WHAT IS REQUIRED: Using the data that follows, output only the lines from the line with "Click the Vérification" up to and including the line with "Task: Open the Chrome", exactly, leaving pictures aside.

RECORDS SUPPLIED:
.....

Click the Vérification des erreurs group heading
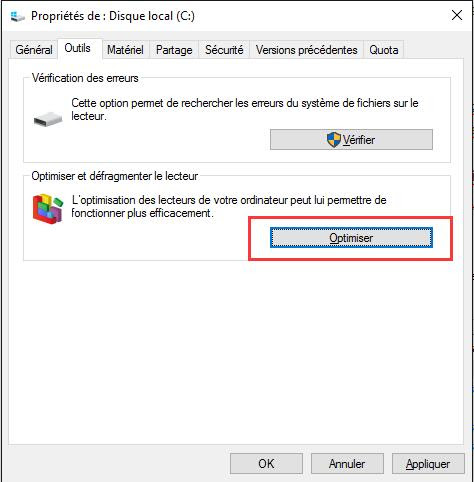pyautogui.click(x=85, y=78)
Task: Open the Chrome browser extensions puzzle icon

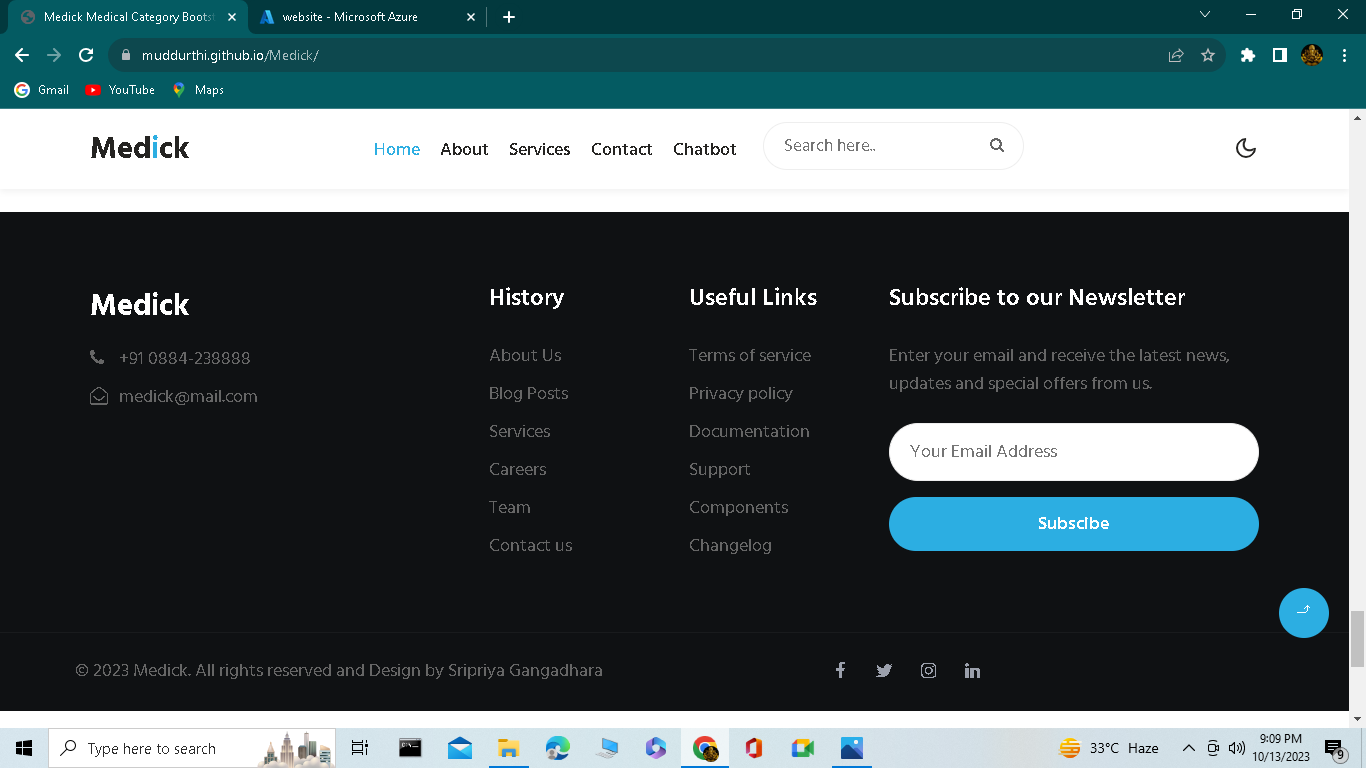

.....

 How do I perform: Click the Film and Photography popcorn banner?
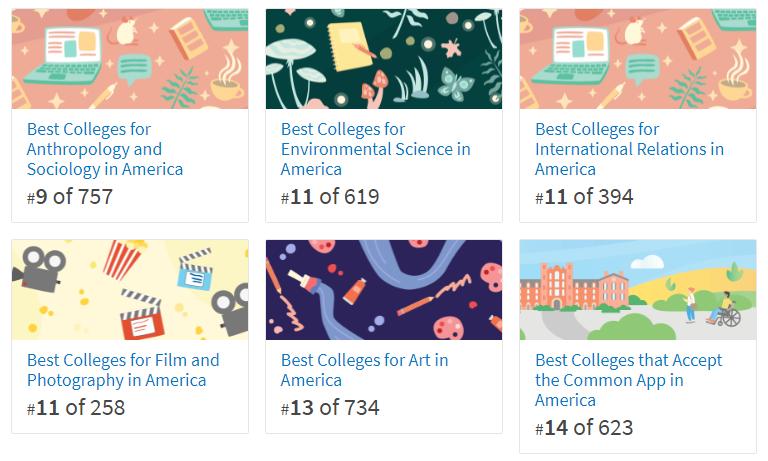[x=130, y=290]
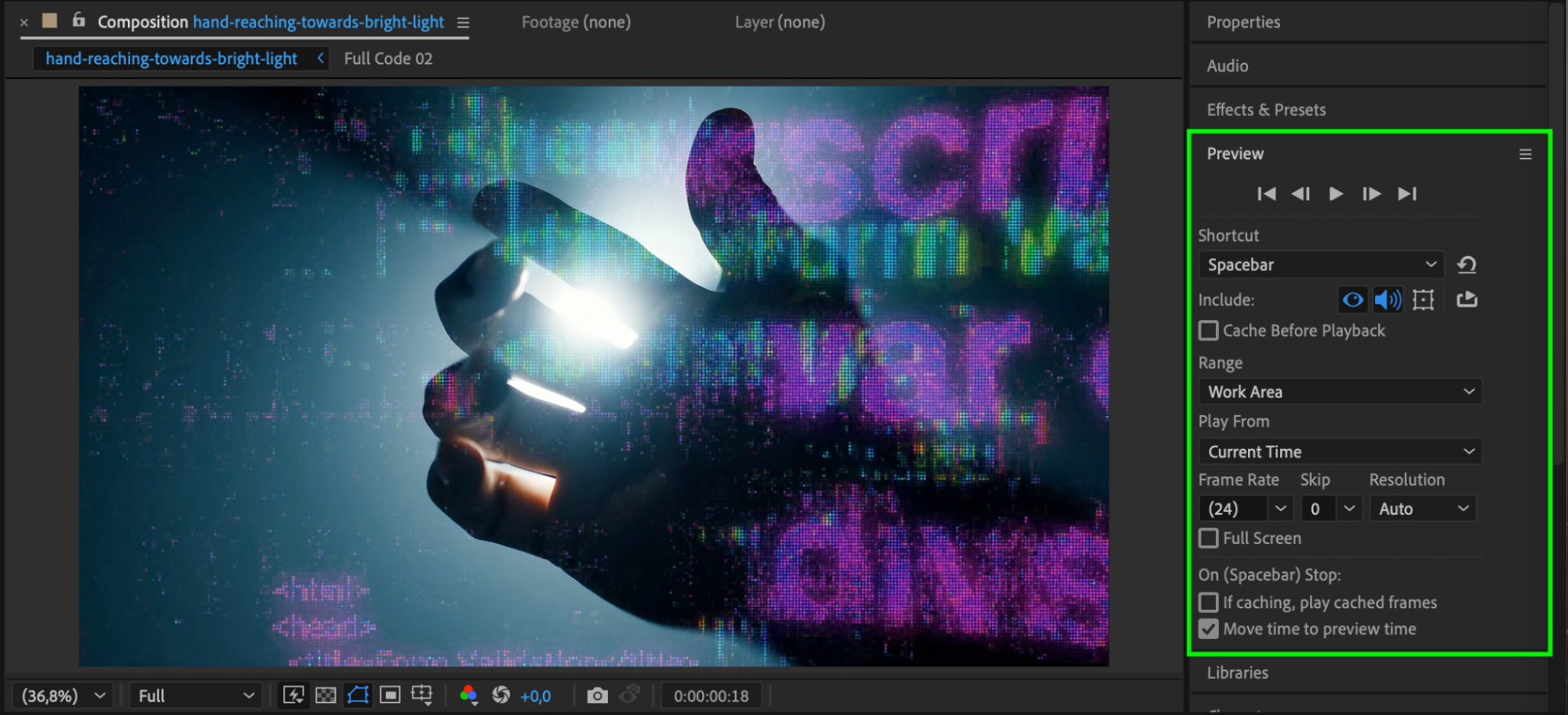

.....

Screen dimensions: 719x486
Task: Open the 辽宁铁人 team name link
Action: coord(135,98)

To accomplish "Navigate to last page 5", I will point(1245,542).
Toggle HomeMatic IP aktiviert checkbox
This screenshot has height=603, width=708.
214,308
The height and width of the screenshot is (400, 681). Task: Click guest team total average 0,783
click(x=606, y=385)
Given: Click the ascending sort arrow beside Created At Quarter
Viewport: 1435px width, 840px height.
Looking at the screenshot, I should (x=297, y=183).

.....

COMPLETED EXERCISE:
Click the Vérification des erreurs group heading
pyautogui.click(x=85, y=78)
Task: Open the Chrome browser extensions puzzle icon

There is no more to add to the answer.